After a zone has been isolated, ports in the casing may be opened to allow injection of fluids into or removal of fluids from the geologic formation. It is desirable that the ports may be selectively opened or closed so that the ports can be closed, for example, when the formation is not being worked or when the casing is moved within the wellbore and then opened for use. One known method for opening and closing ports is by using a sliding sleeve valve. Typical sleeve valves comprise a sleeve having circumferential seals such as 0-rings at the top and bottom edges thereof to seal against a wall of the casing. Thus, when the sleeve is positioned over a port, the sleeve substantially prevents fluid communication between an interior of the casing and the formation through the port. The port may be opened by moving the sleeve so that the sleeve is located entirely above or below the port (or, in the case of a non-vertical well, entirely to one side of the port) thereby exposing the port and allowing fluid flow.
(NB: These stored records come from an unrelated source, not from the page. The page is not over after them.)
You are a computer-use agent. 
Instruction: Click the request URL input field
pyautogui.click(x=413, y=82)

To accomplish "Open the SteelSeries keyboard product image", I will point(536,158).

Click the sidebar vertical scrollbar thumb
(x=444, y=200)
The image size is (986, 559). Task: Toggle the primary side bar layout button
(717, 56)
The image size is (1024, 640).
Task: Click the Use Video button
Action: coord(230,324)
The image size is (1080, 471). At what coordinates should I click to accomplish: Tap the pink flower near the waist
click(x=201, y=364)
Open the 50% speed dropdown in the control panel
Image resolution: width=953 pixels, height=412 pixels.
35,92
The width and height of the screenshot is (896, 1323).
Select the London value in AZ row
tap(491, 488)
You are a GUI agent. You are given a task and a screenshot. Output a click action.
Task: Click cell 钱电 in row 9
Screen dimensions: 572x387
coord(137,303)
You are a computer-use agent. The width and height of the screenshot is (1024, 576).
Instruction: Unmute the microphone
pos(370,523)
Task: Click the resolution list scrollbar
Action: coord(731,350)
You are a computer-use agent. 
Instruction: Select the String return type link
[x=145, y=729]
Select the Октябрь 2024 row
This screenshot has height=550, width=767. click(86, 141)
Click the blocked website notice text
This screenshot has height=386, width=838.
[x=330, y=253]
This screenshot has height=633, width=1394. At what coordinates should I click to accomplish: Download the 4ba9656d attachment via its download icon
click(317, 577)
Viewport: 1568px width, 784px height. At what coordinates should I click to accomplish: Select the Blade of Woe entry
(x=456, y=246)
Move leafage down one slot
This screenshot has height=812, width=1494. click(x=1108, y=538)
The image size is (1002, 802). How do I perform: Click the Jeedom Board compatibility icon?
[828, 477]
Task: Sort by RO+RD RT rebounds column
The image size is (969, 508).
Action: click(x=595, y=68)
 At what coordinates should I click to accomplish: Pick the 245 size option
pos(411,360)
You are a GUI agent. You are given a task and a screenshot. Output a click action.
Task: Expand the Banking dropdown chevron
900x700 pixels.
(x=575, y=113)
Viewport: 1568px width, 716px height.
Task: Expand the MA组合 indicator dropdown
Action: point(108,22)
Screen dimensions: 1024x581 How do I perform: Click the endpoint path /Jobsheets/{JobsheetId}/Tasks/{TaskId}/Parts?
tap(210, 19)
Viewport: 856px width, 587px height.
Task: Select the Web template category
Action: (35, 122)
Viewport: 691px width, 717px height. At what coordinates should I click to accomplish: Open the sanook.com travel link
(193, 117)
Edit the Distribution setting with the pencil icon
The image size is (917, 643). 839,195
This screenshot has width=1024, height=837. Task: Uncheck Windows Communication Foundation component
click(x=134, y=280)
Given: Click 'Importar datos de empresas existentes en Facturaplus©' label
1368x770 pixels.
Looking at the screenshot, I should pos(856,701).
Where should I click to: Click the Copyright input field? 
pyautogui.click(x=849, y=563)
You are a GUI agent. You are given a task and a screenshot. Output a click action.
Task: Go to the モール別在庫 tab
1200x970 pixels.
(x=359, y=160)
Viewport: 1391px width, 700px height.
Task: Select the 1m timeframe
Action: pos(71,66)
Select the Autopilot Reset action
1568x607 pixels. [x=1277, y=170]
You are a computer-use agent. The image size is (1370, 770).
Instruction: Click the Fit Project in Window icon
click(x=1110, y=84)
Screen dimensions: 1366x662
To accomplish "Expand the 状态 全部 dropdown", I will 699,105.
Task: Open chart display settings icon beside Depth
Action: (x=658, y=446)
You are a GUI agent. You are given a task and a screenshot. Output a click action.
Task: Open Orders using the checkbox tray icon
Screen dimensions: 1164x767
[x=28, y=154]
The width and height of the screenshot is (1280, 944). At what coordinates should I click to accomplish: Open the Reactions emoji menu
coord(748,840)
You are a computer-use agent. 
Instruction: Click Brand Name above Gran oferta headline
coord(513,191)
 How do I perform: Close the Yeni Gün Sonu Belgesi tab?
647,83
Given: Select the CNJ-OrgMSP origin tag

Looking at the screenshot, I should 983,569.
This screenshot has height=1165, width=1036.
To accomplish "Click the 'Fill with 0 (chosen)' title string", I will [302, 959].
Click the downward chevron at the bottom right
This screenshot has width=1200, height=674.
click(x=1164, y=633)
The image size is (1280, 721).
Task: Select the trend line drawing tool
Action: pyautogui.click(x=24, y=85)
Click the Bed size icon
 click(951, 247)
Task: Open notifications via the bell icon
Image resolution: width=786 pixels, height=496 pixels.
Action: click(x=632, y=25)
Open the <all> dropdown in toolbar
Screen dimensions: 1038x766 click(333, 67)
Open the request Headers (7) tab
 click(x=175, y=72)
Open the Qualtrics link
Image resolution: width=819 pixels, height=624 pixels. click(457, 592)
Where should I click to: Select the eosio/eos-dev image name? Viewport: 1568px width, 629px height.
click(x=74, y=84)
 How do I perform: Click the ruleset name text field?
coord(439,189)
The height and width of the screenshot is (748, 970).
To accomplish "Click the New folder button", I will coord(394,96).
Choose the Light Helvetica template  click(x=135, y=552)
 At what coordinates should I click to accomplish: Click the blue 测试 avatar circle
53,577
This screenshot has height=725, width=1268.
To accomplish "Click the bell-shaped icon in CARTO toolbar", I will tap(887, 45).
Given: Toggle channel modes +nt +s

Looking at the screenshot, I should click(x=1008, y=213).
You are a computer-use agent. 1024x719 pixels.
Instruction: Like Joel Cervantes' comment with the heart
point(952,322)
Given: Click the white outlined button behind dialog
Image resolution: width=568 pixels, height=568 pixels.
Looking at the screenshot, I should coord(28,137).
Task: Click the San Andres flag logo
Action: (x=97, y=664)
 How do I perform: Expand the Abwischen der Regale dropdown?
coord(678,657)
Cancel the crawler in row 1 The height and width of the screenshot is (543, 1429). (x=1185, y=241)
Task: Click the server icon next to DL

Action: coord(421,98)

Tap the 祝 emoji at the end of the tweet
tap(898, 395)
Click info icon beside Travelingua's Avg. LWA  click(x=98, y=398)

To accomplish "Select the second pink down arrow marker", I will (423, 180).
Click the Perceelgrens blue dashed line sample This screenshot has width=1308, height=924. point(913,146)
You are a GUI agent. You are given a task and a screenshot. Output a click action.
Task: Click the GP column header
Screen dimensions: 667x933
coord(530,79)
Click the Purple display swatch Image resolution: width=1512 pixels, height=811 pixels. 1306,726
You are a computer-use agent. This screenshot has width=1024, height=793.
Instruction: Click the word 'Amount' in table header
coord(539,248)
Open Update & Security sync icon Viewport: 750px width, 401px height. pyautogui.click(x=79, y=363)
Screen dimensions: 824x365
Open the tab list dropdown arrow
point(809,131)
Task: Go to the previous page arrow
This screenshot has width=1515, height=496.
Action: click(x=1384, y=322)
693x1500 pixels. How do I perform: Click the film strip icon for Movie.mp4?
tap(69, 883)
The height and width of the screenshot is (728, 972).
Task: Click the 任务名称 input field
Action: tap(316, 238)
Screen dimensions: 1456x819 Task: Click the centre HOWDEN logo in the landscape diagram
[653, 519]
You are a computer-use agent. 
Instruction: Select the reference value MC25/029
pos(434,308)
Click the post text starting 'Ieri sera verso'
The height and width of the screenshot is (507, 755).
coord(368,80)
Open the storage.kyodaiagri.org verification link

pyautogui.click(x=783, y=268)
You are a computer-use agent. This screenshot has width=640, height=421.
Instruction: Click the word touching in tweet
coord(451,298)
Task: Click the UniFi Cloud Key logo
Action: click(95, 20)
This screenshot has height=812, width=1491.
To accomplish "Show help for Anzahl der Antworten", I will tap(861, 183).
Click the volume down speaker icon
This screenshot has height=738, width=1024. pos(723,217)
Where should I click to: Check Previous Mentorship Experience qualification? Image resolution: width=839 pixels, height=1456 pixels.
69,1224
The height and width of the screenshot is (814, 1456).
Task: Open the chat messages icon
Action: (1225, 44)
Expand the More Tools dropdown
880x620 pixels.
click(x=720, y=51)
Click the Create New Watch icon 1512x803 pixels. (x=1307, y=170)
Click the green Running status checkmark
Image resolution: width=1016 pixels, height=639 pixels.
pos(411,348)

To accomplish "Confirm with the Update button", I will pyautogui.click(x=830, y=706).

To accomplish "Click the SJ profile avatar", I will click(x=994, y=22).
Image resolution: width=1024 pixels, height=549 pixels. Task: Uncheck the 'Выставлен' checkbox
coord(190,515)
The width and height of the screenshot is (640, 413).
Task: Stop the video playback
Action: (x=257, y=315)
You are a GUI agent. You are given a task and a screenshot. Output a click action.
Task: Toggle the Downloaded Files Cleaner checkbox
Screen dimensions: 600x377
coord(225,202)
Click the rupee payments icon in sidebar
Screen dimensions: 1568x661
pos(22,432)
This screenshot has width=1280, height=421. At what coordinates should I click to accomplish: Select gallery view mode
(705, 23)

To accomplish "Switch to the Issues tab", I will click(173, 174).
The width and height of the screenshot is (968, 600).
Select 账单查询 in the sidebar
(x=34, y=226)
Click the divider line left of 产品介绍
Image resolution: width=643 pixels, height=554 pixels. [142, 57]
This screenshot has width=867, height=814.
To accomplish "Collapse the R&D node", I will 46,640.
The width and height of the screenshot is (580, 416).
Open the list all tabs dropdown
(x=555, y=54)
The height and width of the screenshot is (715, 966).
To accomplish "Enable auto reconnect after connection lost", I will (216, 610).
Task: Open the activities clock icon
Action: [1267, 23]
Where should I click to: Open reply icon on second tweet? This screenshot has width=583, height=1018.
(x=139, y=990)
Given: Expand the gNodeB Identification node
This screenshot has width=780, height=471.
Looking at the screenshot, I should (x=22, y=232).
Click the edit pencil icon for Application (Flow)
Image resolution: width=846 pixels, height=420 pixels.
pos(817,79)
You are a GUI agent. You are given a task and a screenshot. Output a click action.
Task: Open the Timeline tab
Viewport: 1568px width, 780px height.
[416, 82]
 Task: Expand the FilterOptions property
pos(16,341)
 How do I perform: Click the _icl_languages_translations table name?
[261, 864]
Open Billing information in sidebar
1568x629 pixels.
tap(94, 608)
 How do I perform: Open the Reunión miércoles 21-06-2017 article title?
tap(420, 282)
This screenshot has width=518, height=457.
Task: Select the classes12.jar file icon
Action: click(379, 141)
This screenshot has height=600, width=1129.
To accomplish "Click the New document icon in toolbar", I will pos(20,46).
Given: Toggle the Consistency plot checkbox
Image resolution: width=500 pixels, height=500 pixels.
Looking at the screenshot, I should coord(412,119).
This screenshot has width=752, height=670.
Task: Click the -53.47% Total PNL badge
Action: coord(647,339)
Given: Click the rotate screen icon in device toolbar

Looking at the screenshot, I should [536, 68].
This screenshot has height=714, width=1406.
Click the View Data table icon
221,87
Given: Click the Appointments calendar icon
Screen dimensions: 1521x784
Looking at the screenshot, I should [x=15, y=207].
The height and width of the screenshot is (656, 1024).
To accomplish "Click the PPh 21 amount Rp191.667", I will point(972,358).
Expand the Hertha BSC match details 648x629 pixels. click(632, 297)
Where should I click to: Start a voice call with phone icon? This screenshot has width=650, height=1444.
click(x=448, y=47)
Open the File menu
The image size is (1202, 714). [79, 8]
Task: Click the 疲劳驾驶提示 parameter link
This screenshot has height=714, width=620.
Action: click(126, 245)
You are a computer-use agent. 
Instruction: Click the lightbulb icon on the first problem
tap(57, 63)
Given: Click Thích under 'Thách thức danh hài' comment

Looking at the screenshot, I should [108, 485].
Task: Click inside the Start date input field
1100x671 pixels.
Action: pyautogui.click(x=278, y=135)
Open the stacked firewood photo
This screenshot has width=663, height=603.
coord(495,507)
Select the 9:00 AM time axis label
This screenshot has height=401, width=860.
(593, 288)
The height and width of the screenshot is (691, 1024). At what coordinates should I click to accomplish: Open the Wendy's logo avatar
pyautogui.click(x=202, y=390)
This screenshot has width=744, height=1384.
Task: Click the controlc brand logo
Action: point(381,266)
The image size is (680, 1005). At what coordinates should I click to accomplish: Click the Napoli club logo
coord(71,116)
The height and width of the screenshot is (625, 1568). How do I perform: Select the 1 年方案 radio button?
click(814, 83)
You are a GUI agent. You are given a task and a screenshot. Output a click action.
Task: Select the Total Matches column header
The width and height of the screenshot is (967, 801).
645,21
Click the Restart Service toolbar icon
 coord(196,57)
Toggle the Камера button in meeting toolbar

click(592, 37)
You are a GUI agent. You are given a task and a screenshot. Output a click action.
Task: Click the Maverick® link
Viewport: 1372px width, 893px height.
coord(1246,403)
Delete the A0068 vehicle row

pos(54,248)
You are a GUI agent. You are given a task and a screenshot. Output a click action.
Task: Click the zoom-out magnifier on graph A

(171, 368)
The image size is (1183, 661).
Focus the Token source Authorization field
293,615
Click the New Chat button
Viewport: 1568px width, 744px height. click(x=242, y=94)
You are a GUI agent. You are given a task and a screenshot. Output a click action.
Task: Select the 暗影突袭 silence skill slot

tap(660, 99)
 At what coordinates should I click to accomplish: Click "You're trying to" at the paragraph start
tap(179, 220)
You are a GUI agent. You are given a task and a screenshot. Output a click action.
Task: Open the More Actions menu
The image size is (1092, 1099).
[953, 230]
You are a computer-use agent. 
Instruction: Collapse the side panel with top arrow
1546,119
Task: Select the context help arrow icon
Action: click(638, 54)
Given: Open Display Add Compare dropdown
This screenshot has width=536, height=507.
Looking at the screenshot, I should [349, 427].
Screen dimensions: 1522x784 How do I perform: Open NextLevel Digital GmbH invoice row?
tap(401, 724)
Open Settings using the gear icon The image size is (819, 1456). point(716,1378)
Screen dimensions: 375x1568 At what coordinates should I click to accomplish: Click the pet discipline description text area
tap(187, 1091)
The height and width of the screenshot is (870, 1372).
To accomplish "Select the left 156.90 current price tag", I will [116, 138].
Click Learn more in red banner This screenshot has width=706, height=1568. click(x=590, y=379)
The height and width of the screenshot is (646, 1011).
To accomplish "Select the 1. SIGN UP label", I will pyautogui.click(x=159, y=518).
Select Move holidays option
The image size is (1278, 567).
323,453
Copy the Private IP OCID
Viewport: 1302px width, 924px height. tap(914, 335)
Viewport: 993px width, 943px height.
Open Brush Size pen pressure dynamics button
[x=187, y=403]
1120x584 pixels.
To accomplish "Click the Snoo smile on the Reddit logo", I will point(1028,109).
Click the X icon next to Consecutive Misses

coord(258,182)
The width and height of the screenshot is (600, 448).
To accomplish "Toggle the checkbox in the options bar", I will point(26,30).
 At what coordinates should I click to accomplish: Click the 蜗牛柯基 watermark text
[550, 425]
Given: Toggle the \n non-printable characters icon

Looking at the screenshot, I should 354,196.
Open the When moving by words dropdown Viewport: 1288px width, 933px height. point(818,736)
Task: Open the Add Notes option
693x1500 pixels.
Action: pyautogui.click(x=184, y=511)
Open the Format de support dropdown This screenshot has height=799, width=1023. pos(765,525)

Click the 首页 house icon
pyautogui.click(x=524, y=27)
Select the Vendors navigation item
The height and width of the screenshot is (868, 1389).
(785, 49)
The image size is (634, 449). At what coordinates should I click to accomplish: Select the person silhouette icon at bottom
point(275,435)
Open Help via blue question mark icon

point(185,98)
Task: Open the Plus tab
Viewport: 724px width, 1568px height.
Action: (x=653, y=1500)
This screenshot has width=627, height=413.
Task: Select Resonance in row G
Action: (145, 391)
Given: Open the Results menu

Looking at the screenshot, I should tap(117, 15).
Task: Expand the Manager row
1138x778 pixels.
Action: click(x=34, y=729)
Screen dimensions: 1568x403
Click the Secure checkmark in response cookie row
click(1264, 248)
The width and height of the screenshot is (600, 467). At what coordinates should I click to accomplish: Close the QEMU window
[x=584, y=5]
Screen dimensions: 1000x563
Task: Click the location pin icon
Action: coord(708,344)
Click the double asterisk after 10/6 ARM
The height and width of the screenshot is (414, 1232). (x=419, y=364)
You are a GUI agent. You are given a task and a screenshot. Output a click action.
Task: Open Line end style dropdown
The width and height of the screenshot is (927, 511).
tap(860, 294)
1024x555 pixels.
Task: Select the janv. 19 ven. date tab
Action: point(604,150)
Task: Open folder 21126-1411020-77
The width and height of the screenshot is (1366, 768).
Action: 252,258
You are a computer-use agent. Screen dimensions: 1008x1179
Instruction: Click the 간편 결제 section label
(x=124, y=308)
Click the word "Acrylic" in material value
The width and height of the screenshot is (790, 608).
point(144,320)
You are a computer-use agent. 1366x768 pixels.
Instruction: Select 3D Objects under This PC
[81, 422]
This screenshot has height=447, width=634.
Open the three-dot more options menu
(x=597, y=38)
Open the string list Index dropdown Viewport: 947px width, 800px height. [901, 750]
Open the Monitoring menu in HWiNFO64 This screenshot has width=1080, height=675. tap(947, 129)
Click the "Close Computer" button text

One problem associated with known sleeve valves is the tendency of the circumferential seals to develop leaks. When the sleeve is moved from a first position wherein the port is covered by the sleeve to a second position wherein the sleeve is located entirely above or below the port, the circumferential seal passes over edges of the port. After a number of opening and closing cycles, the repeated contact between the seal and port edges may cause the seal to wear and eventually result in leakage. Additionally, the sleeves are usually repositioned by inaccurate means, i.e., by "feel" rather than by positive indicators. An additional problem associated with known sleeve valves is the inability to adjust the threshold actuation force necessary to open and close such valves. Thus, it is desirable that a sleeve valve be provided which allows ports to be opened and closed with reduced wear on the sleeve valve seals, provides positive indications as to when the valve is open and closed and allows adjustment of the threshold actuation force.